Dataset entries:
•••••

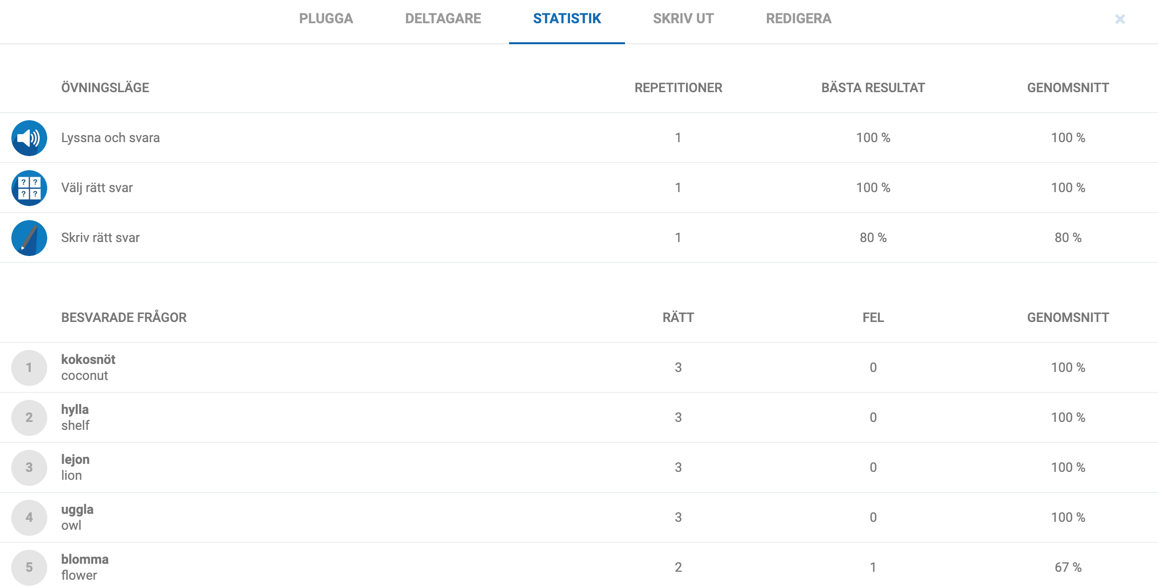Go to the SKRIV UT tab
The height and width of the screenshot is (588, 1158).
(x=683, y=19)
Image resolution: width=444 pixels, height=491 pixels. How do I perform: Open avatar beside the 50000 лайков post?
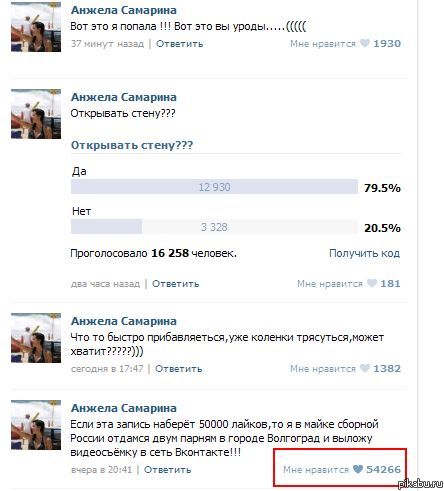36,425
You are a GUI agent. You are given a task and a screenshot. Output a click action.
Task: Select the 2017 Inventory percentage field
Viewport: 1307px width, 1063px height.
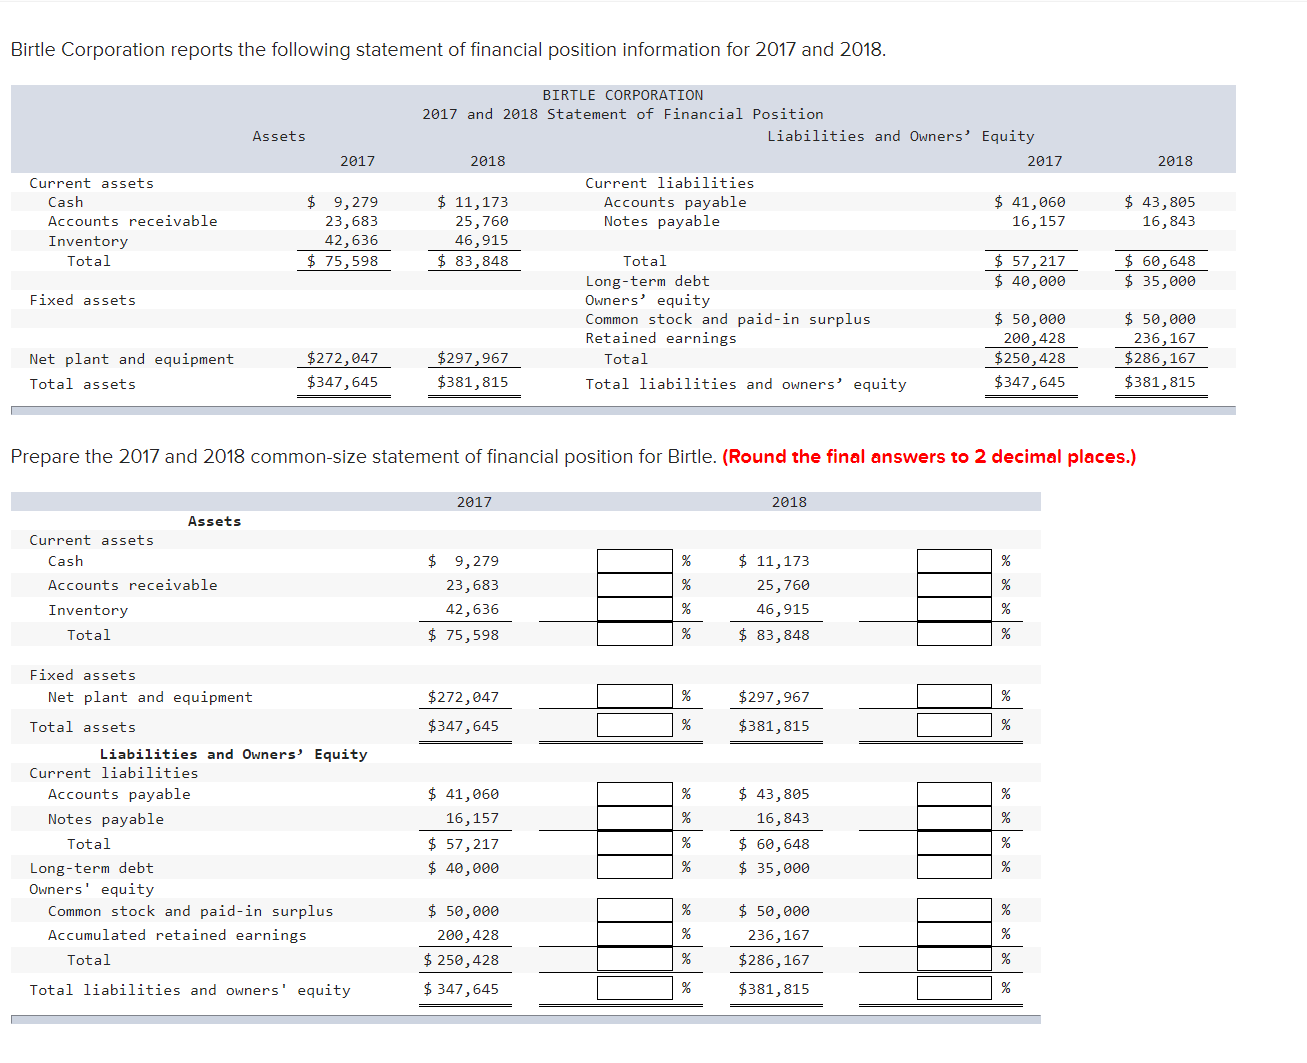coord(635,609)
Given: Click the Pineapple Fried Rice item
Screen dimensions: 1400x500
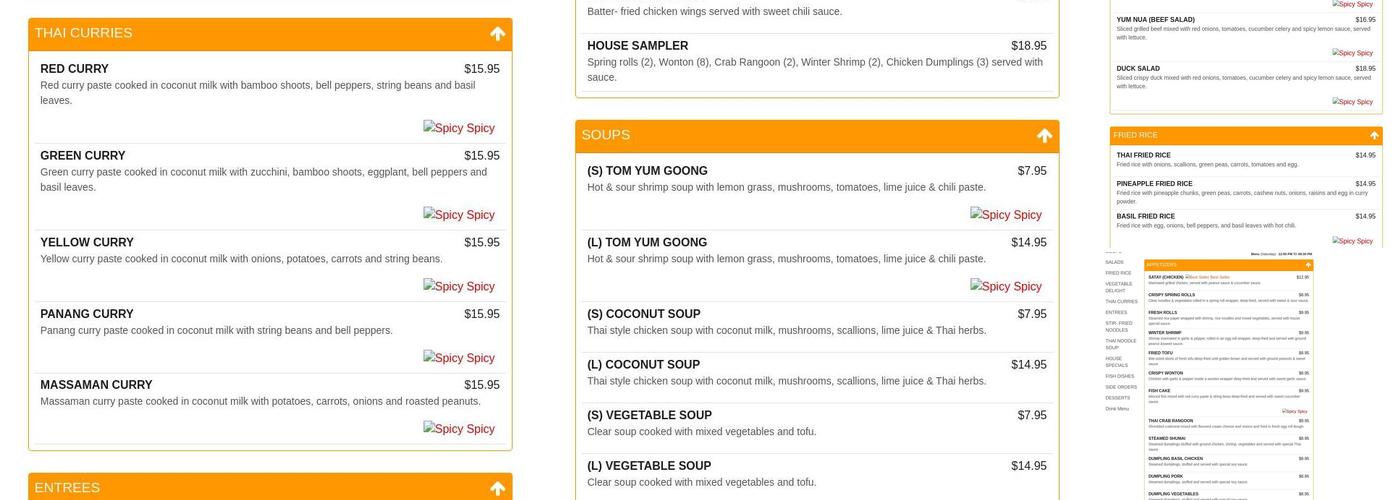Looking at the screenshot, I should pyautogui.click(x=1154, y=184).
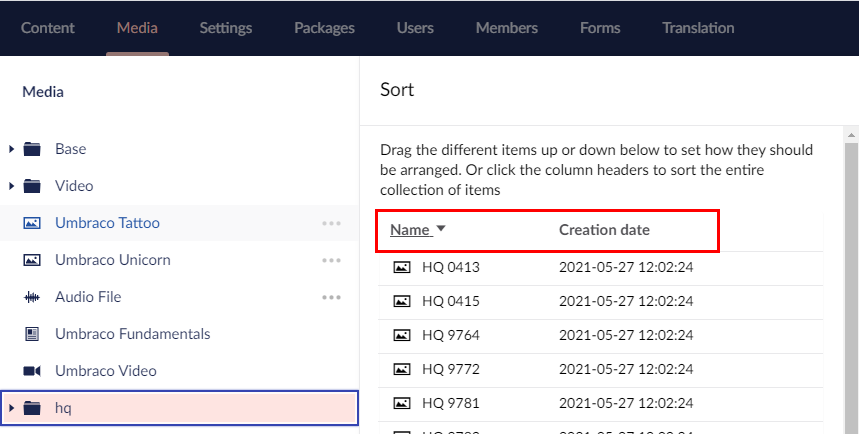Click the Umbraco Fundamentals article icon

tap(32, 334)
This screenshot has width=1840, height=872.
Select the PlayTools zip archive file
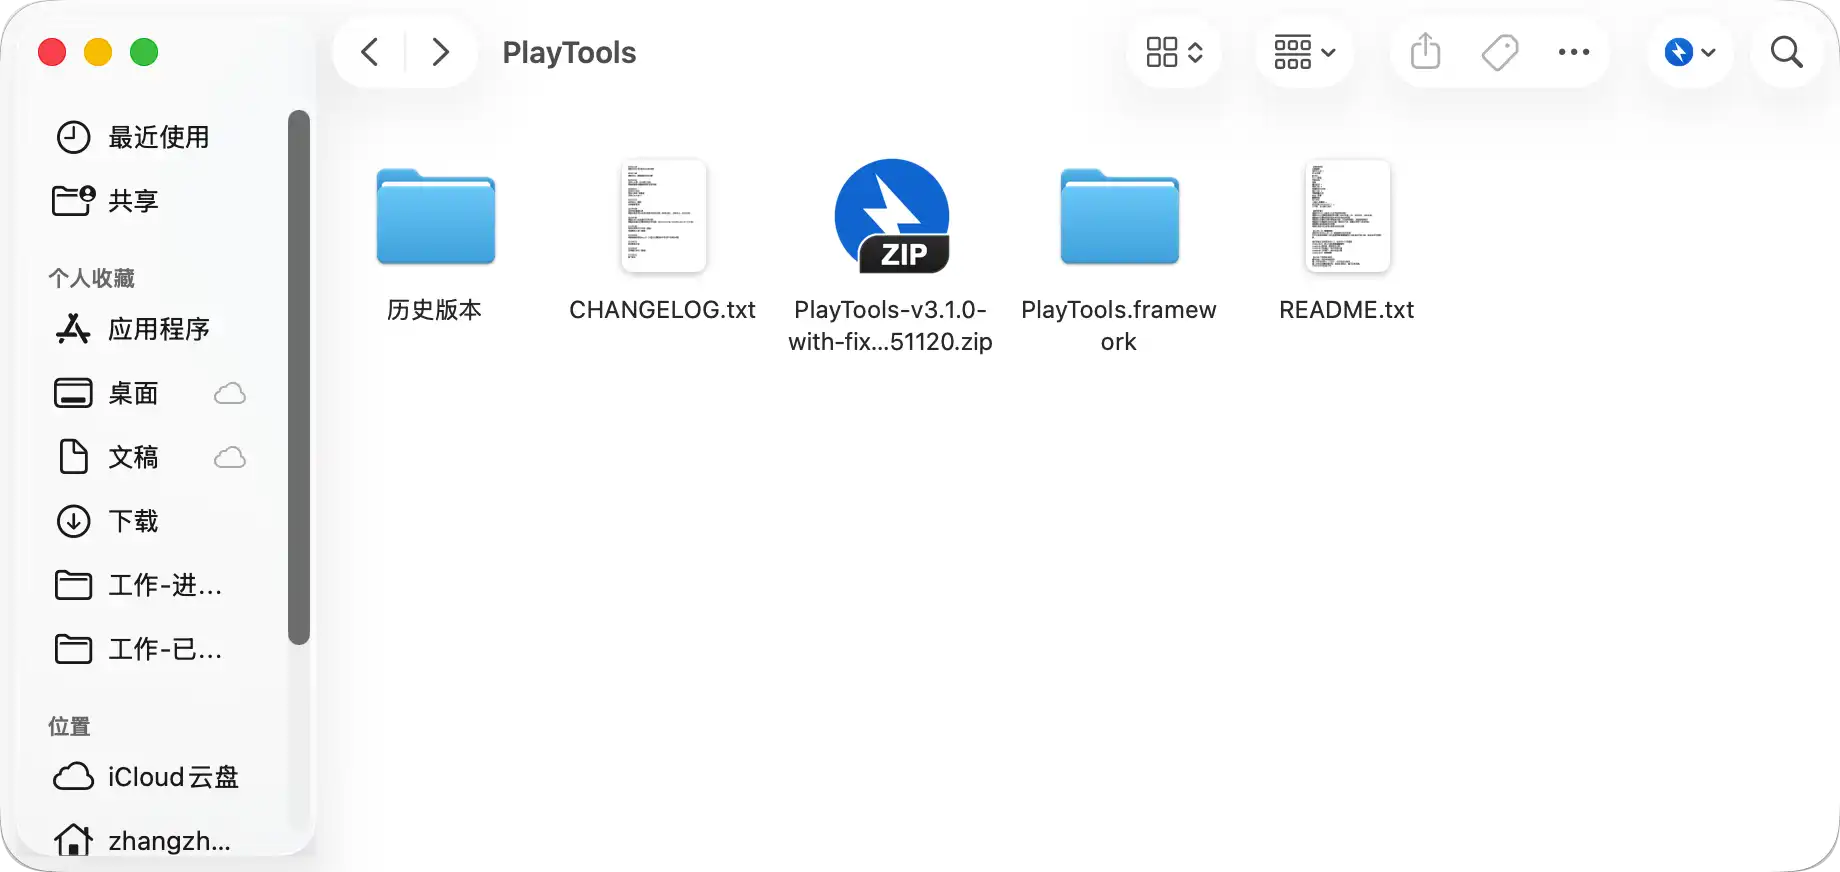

•••••

Aim of the exercise:
An exact copy is needed of the stretch above that opens with the line containing "Image resolution: width=444" and closes with the line containing "Given: Click the Pineapple Fried Rice item"; the pictures are not part of it.

Solution below:
Image resolution: width=444 pixels, height=491 pixels. How do I perform: Open avatar beside the 50000 лайков post?
36,425
You are a GUI agent. You are given a task and a screenshot. Output a click action.
Task: Select the 2017 Inventory percentage field
Viewport: 1307px width, 1063px height.
coord(635,609)
Given: Click the Pineapple Fried Rice item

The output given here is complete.